DX Operational Observability: Troubleshoot WebHook Notification Channels with WebHook Data Collector

Introduction

The power of AIOps and Observability relies on the ability to ingest, normalize, and correlate the large volumes and huge variety of data available to IT operations teams. With its support for both Broadcom and third-party data, DX Operational Observability (DX O2) gives these teams unmatched observability and insights.

With so much data coming to DX O2, monitoring operators need to be notified when important events may occur:

• “Unable to reach WebHook target.”
• “Wrong token due to failed charset.”
• “Wrong token used for authentication.”
• “Which payload is my alert sending over?”

Without notifications, important alerts may be overlooked. By enabling and configuring WebHook notification channels, teams benefit from automation and policy definitions that can be precisely tailored to specific needs.

Unfortunately, these WebHook receivers are limited in their ability to help teams troubleshoot issues that periodically arise with incoming data. The WebHook Data Collector (WHDC) is a small application that addresses this gap. It allows the operator to validate the communication link, the sent payload (including full headers), and GET/POST data if any.

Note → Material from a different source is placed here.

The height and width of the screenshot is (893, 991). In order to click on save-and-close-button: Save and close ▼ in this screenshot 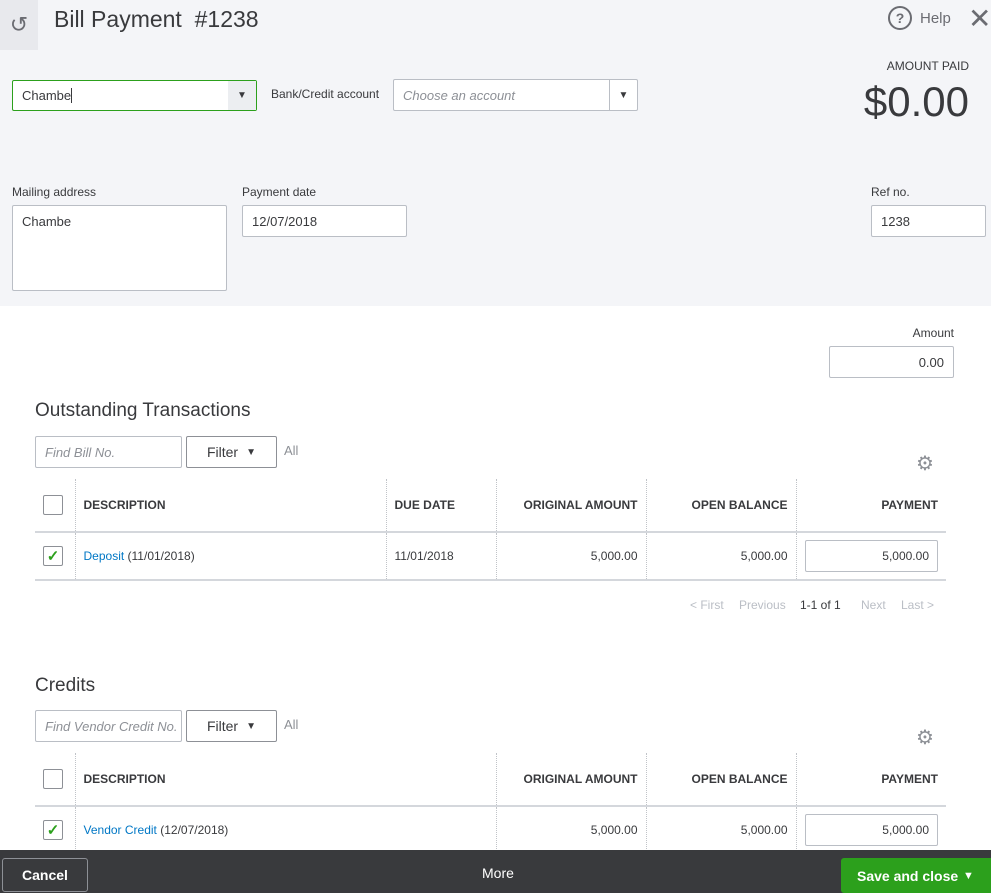, I will do `click(916, 876)`.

The WHDC is typically deployed on an existing, publicly accessible Kubernetes cluster. It can also be deployed on-premises. When used with DX 02 SaaS, WHDC requires a public, fully qualified domain name (FQDN) and firewall rule-tuning to let the request get through to the deployed WHDC. Note:

• When deploying the WHDC, make sure you have a company or publicly signed certificate, as self-signed certificates will not be accepted due to security reasons.¹

Once the WHDC is deployed, the operator can check the configuration of a WebHook notification, including the payload, headers, and GET/POST that have been sent.

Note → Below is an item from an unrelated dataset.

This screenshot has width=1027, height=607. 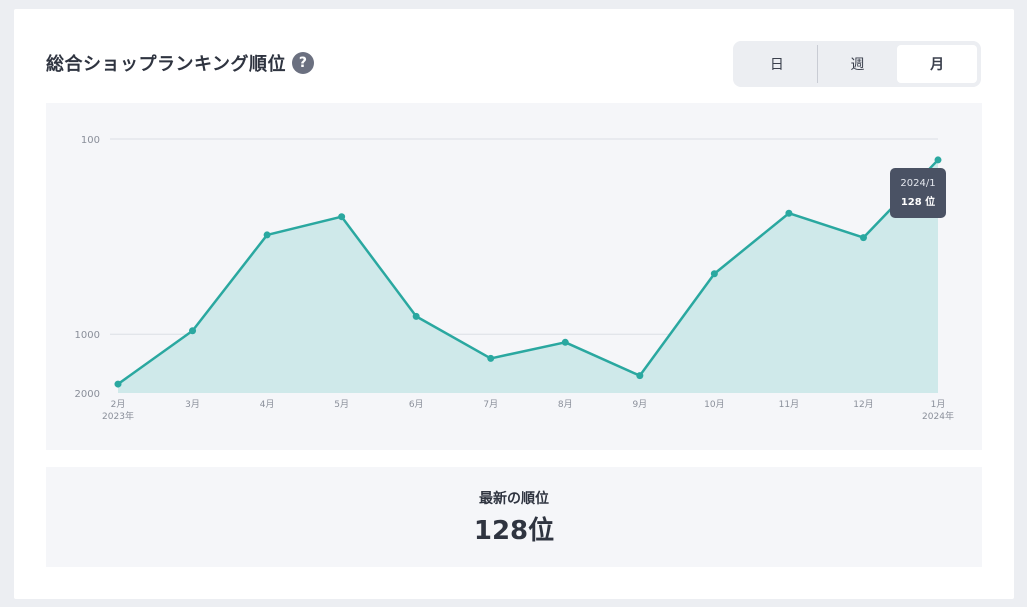 I want to click on period-toggle: 日 週 月, so click(x=857, y=64).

Within DX O2, you can test the regular WebHook channel. You can also test Slack and PagerDuty notifications.

Using WHDC: An example

To illustrate by example, let’s create a notification channel called “Test.”

WHDC requires the tenant-name+test and an e-mail address to identify the user and the notification channel in logs.

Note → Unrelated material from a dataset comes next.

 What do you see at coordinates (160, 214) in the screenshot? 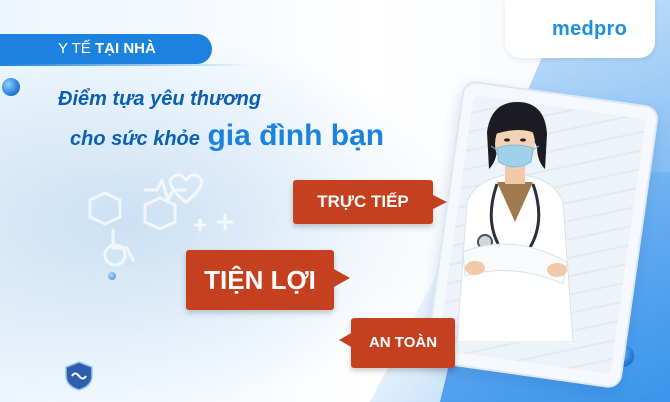
I see `hexagon-icon` at bounding box center [160, 214].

This will create a registered tenant:

In this example, let’s configure the notification to include two entries:

1. View x Rows: This will show how many WebHook requests have been captured.
2. Show Token: This specifies the token² that will be used for the WebHook channel configuration and as authentication for viewing results.

Note, for null situations, when there are no rows to display, the access log will be displayed. This helps practitioners identify cases where the wrong token is used.

Below is an example using a wrong token, which is noted in the configuration detail.

Both the DX O2 configuration interface and the WebHook receiver site will show that the token is not correct. Showing the issues on both sides helps to ensure issues are not overlooked. Going further, teams can run a test which, in this example, displays a failure showing that the WebHook authentication failed.

Teams can also view detailed logs on the WHDC target.

In this example, the log reveals helpful details:

1. The log confirms the FQDN (target) is correct: The SaaS tenant can reach the WHDC target.
2. The log however shows the authentication token is incorrect.
3. Also, the token field does not have the Bearer tag.

To resolve the two issues, copy the token from the whdctoken.php interface.

Insert this into the WebHook channel configuration field and add the Bearer tag in front if required. Retesting confirms the issues are resolved.

We now have a successful WebHook submission and can view the payload detail.

If the operator needs additional details, selecting the “Headers” link on the lower left will show the full server-side content.

Conclusion

WebHook Data Connector is a troubleshooting tool to capture WebHook requests and to verify that the token and the data sent (including payload and GET/POST) can actually be seen correctly. It can also be used to validate the payload and associated variables (which change depending on the error). Once the submission has been validated, all the operator needs to do is change the target URL and the token to point it to its final destination.

Endnotes

1. With self-signed certificates, the secured communication will not take place because the DX O2 sending side will not trust the receiver.

2. The Token is a regular Jason Web Token (JWT), and is valid for no more than 12 months. Due to the nature of these tokens, every receiver creates its own tokens (private key in cryptography).